What to work on: Copy the listing from the line that contains "1800x924 pixels. How" through the end, with "right chevron" switched to "right arrow" and everything else unchanged. Leave the pictures out.

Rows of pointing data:
┌──

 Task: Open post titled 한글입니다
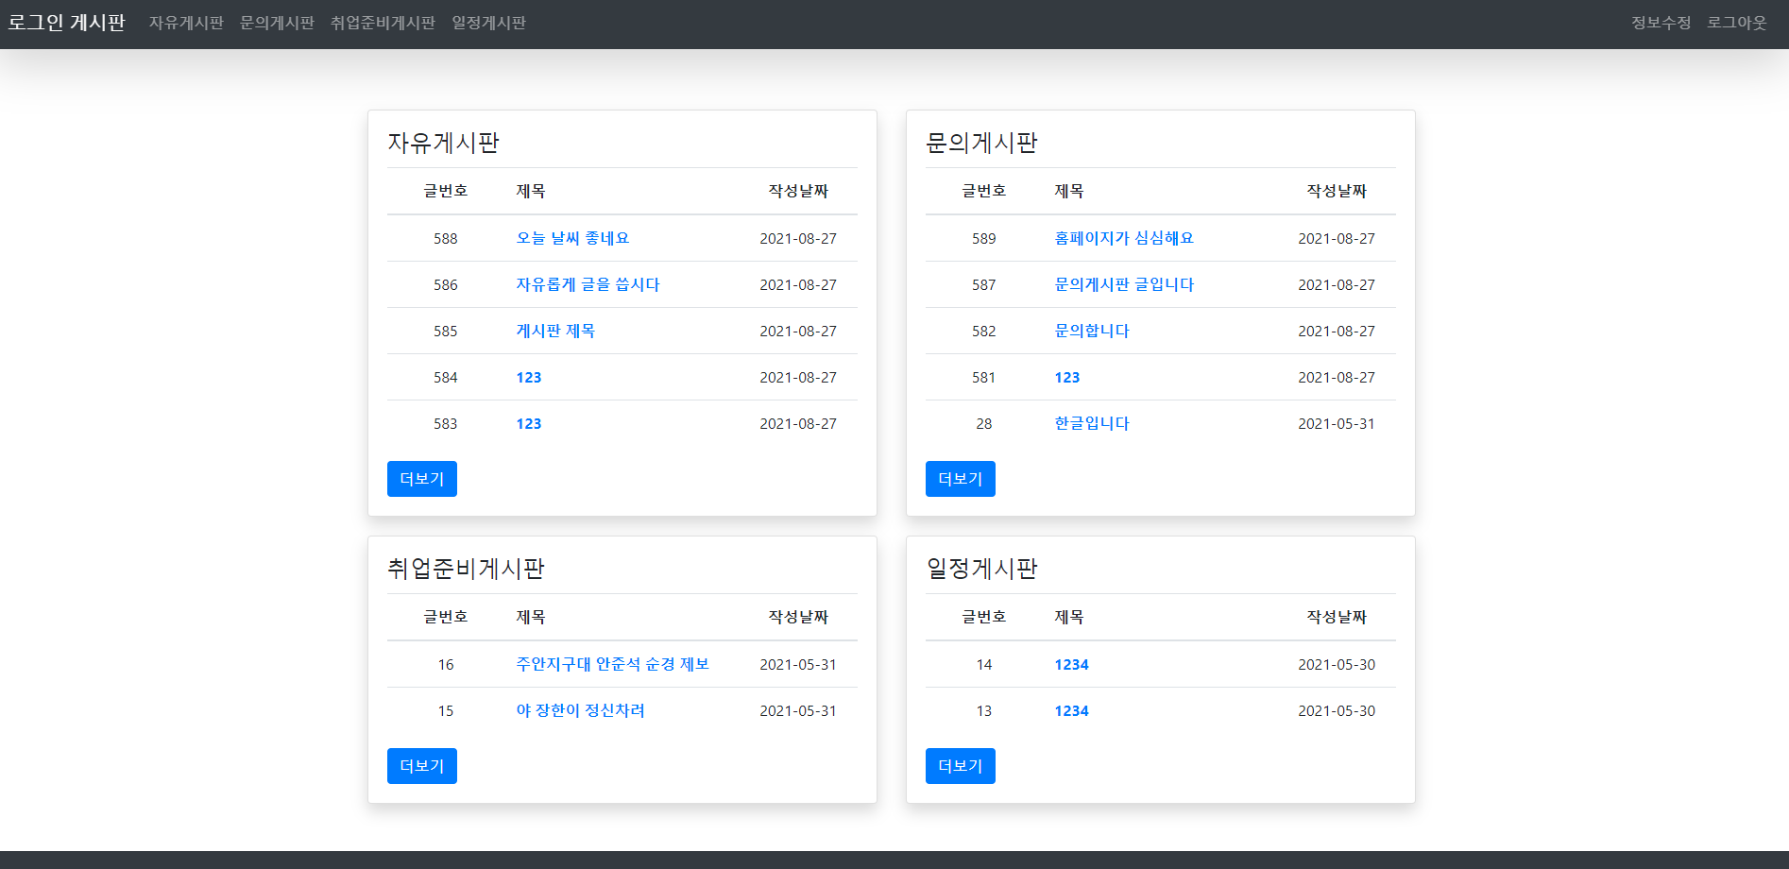point(1091,423)
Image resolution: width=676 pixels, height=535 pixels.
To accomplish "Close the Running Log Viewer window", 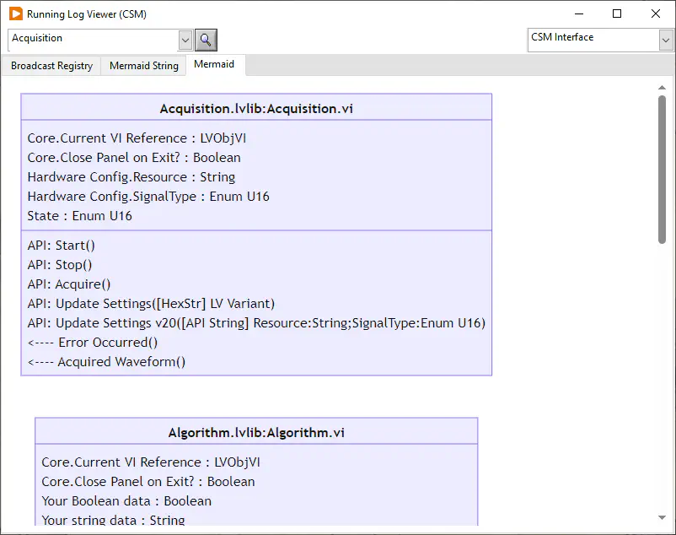I will click(656, 14).
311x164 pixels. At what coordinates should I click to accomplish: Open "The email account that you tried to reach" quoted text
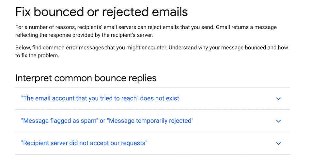[x=80, y=98]
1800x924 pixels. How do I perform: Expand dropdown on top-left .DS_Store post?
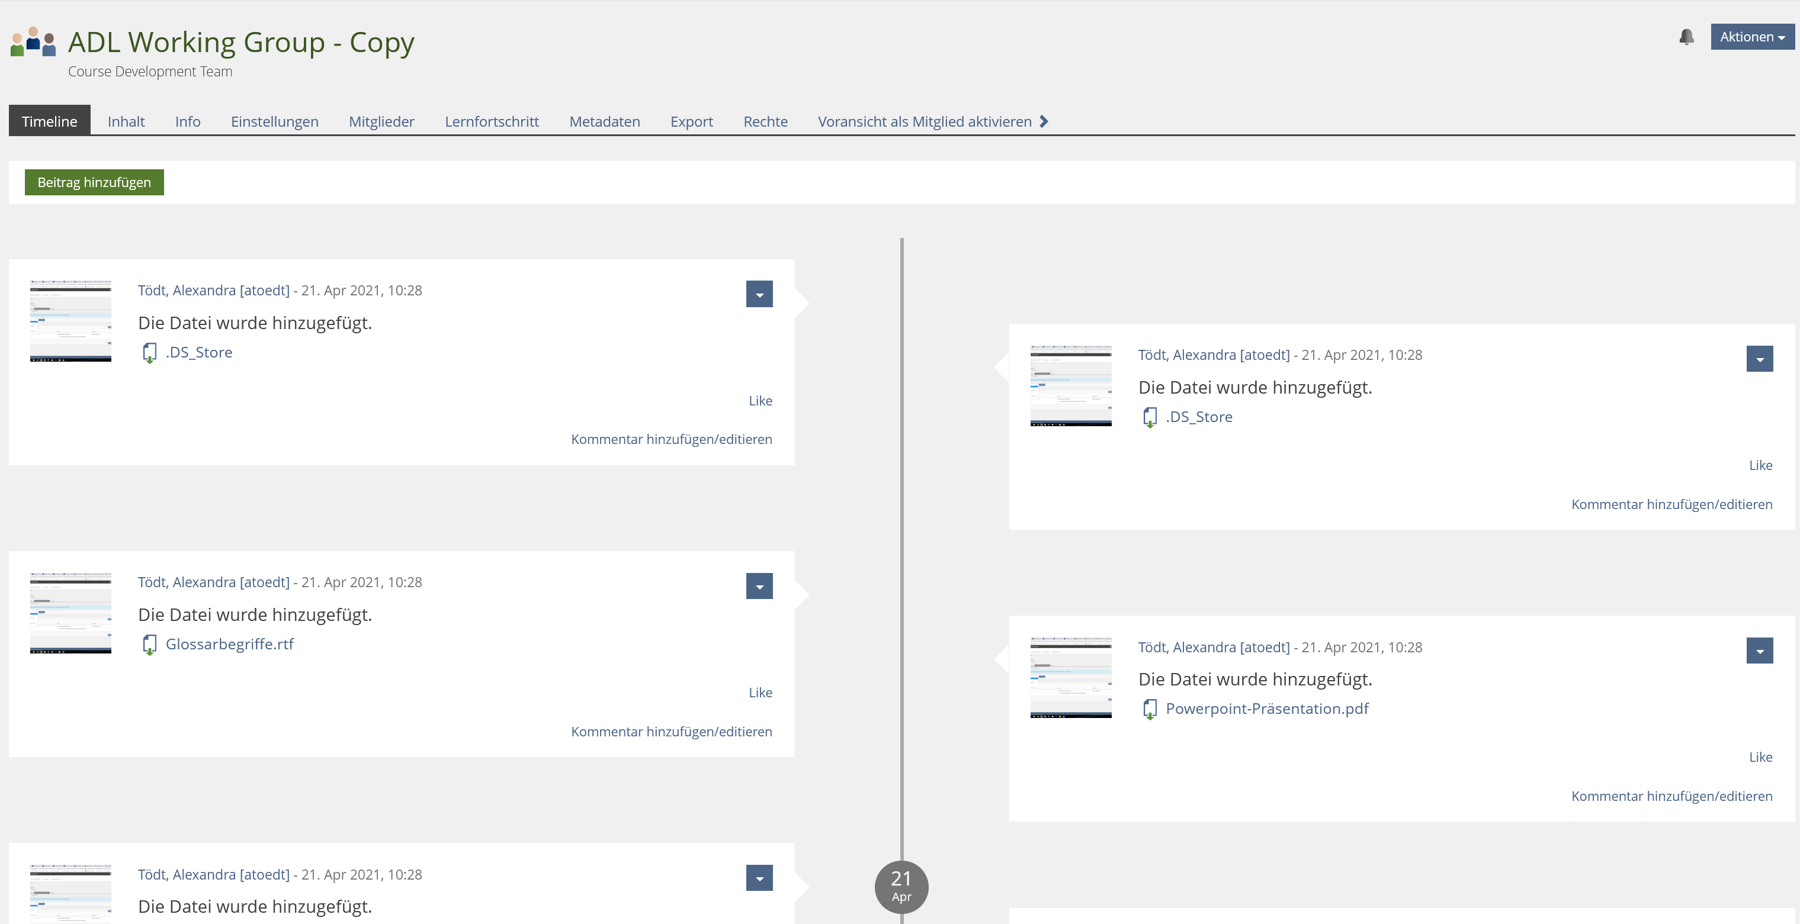click(759, 295)
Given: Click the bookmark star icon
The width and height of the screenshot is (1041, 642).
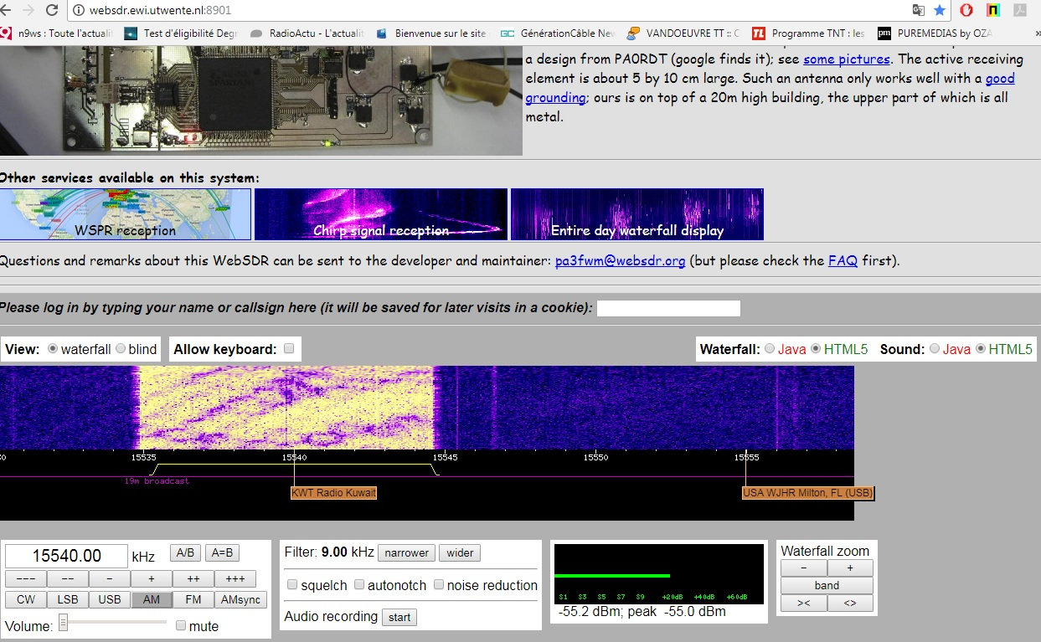Looking at the screenshot, I should [940, 10].
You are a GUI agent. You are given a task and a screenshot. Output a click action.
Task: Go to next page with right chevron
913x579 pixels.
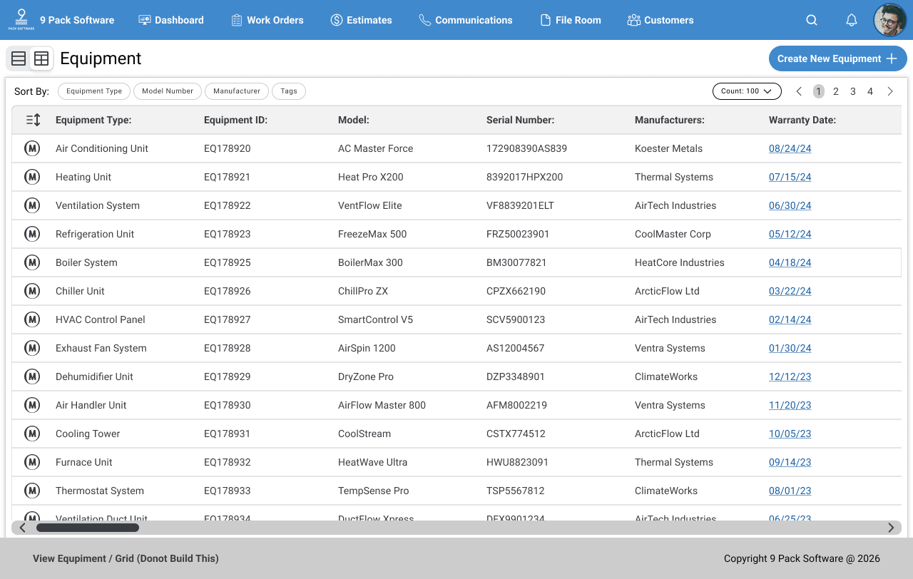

└──

Task solution:
1800x924 pixels. How do I perform: Expand dropdown on top-left .DS_Store post?
click(759, 295)
Given: Click the bookmark star icon
The width and height of the screenshot is (1041, 642).
Looking at the screenshot, I should [940, 10].
You are a GUI agent. You are given a task and a screenshot. Output a click action.
Task: Go to next page with right arrow
913x579 pixels.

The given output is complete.